[Page and screen pointing data]
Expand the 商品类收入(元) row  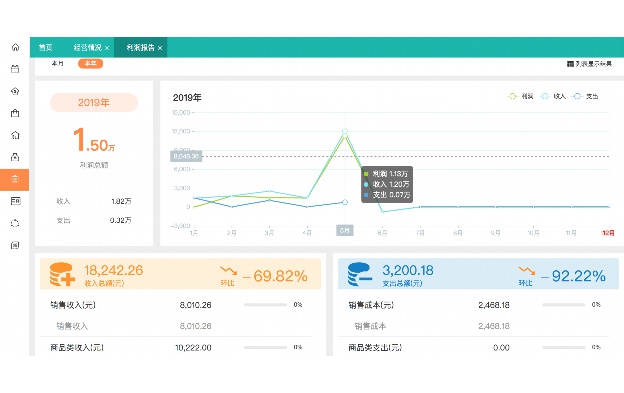[176, 348]
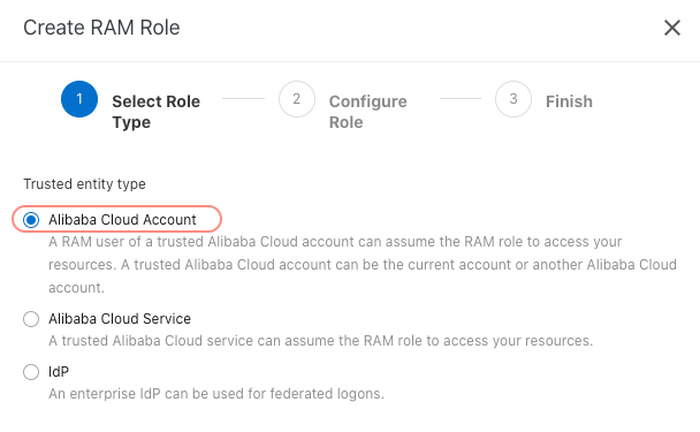Jump to the Configure Role step label
This screenshot has width=700, height=432.
(367, 112)
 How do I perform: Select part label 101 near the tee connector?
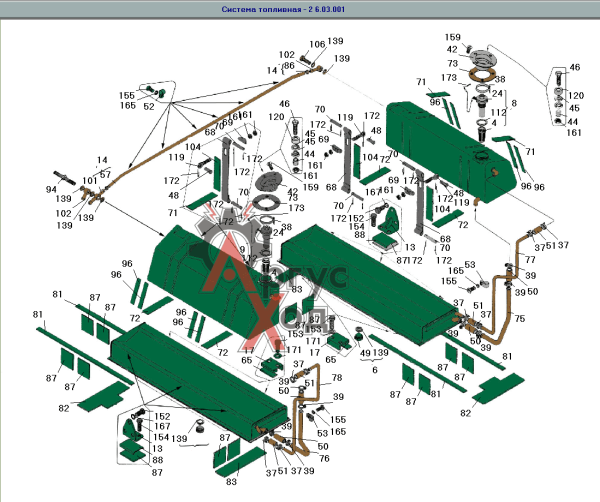[90, 180]
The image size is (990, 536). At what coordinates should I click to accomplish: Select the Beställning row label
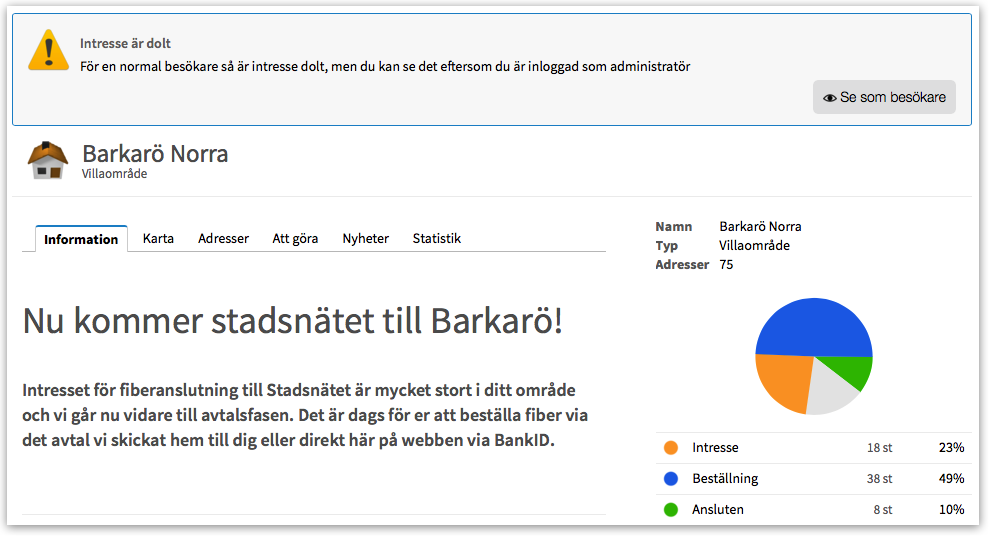(725, 479)
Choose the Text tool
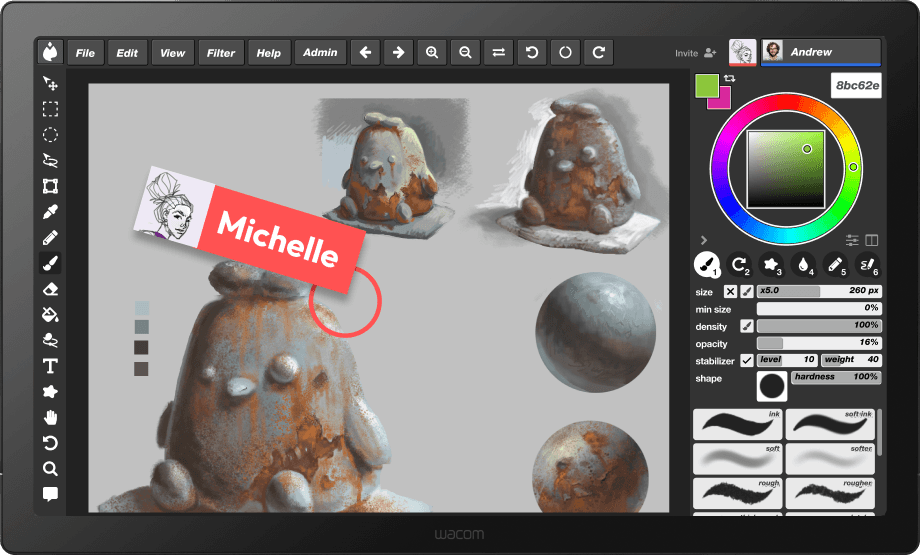 [x=50, y=366]
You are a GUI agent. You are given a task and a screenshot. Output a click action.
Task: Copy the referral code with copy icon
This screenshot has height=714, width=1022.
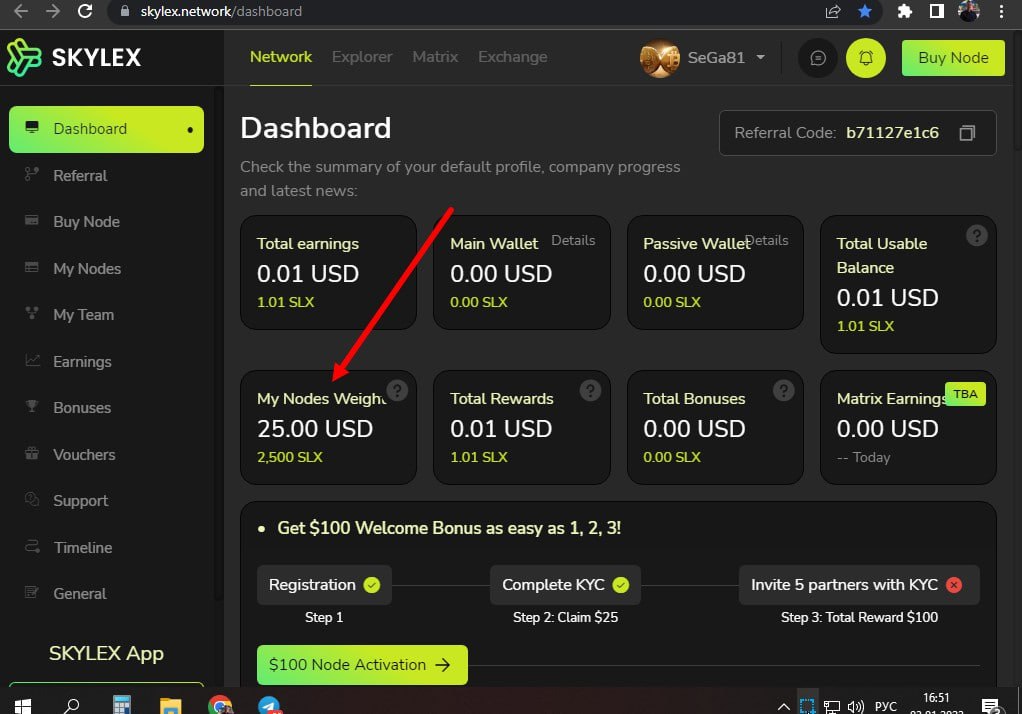point(966,133)

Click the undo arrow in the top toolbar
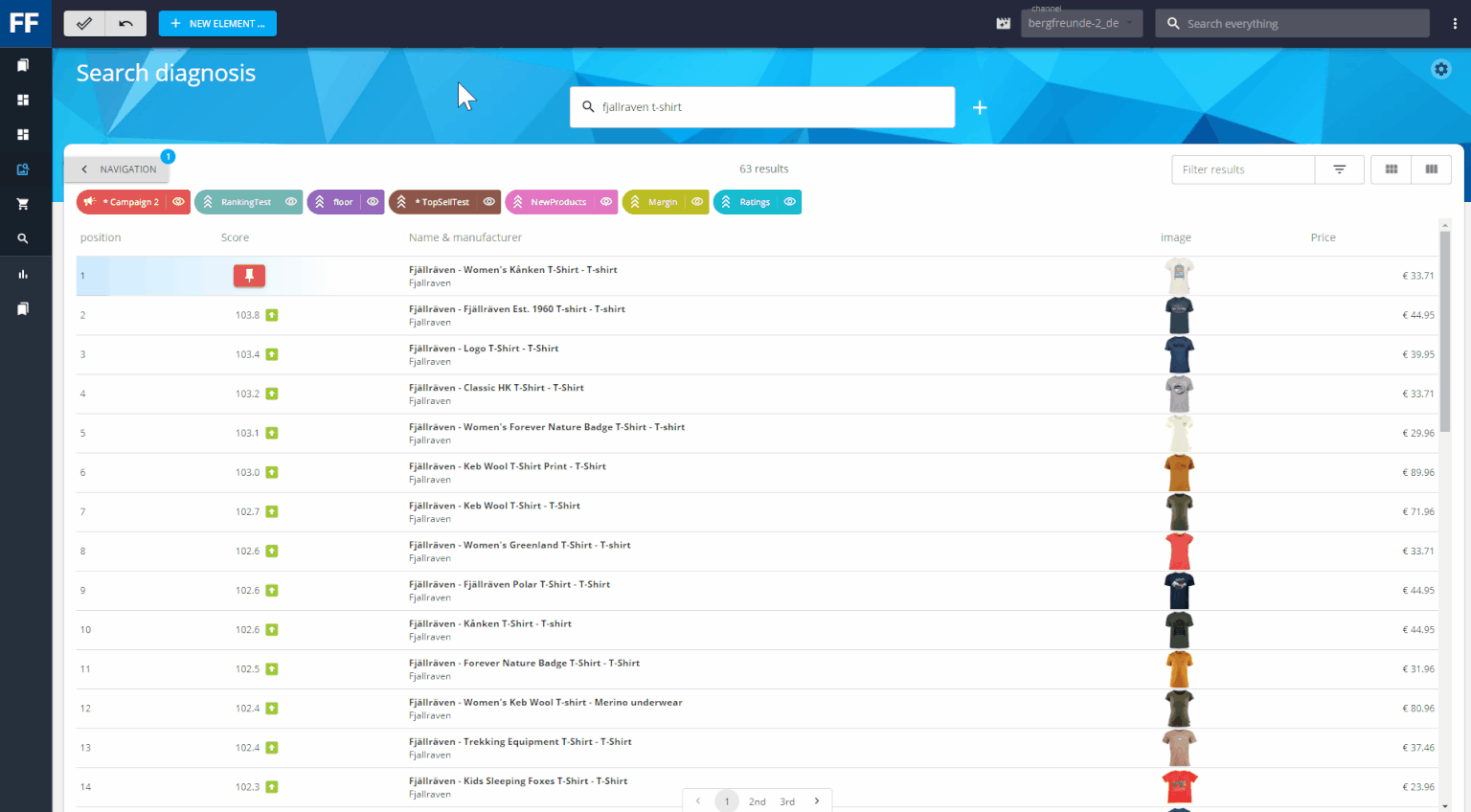click(x=125, y=22)
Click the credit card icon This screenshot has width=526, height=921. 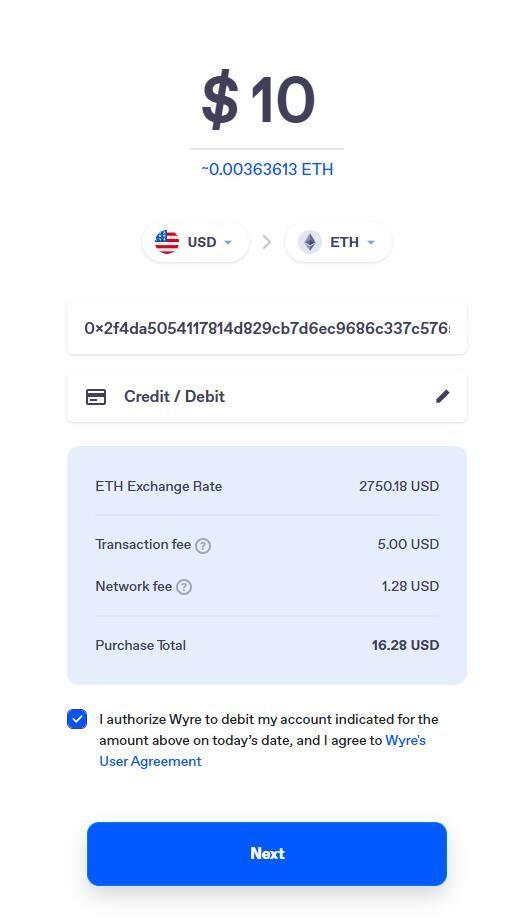coord(96,397)
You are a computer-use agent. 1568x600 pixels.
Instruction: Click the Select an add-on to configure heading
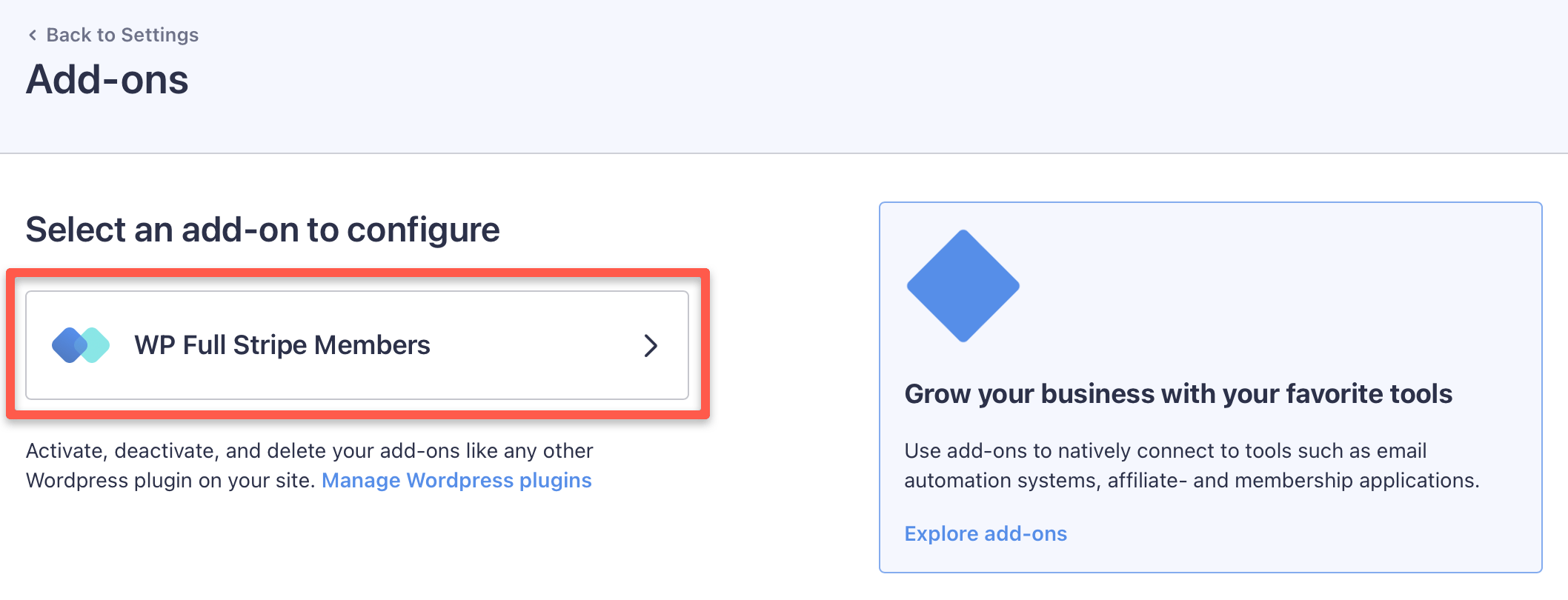click(x=263, y=230)
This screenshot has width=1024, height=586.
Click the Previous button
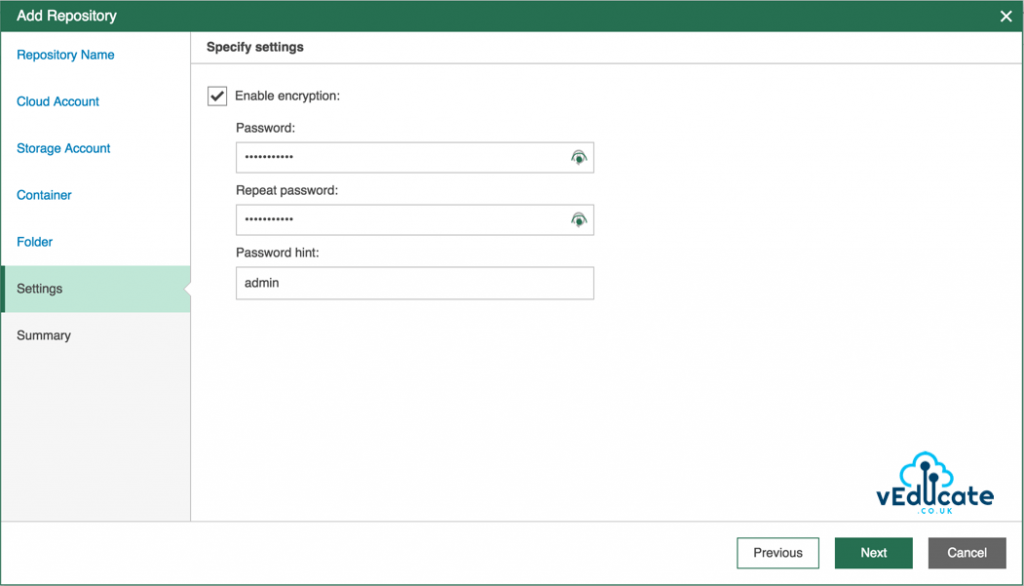click(x=777, y=552)
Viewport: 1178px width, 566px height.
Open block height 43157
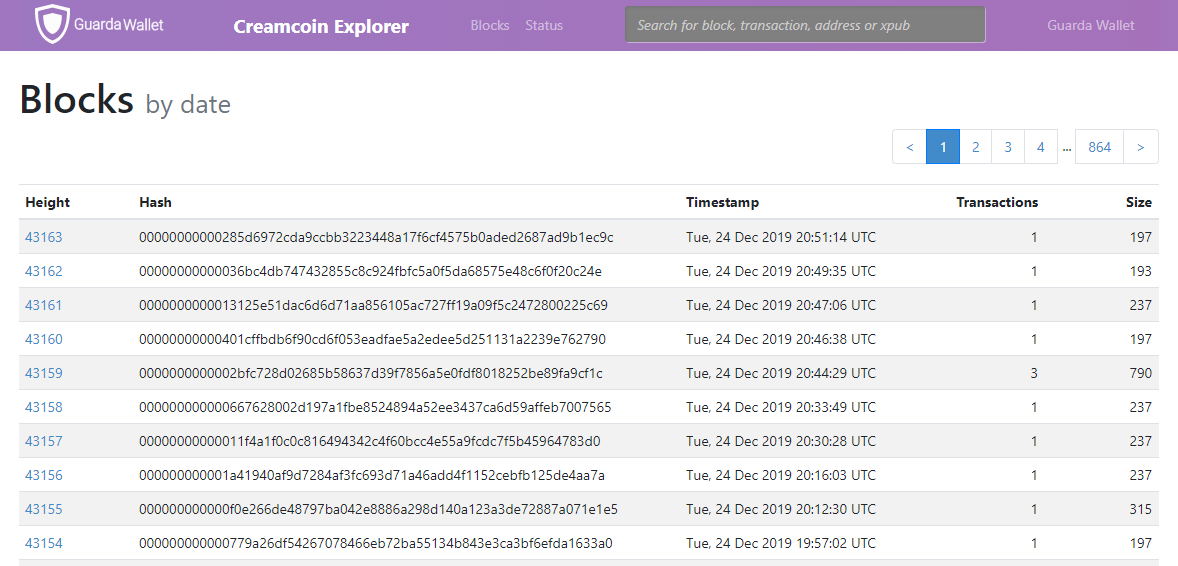click(44, 441)
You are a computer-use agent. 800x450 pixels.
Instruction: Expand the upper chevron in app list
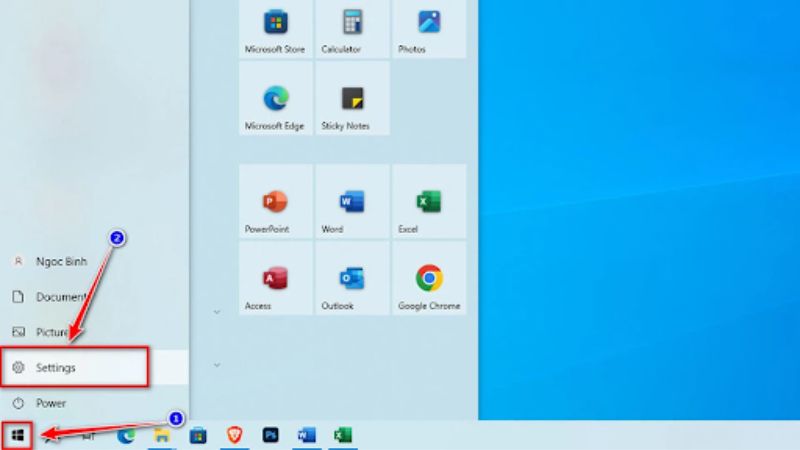point(217,312)

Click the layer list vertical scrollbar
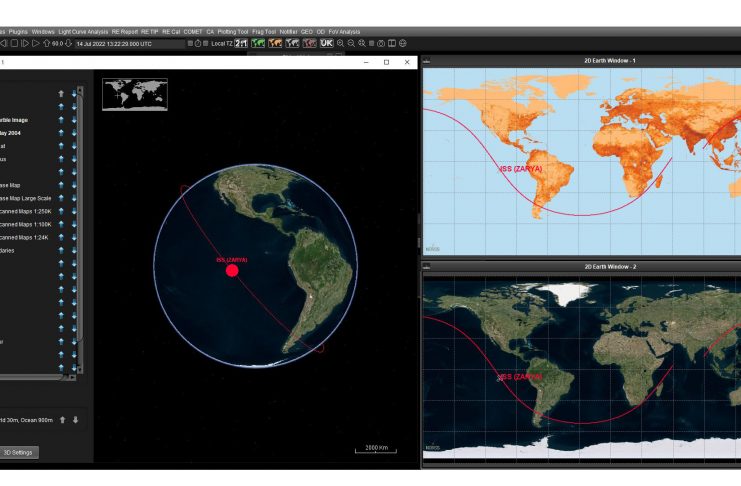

**Task goal:**
Identify every line in the rows above that contains the word "pixels", and copy each of those lines.

**Output:**
You are a computer-use agent. 1568x600 pixels.
You are a computer-use agent. 800x450 pixels.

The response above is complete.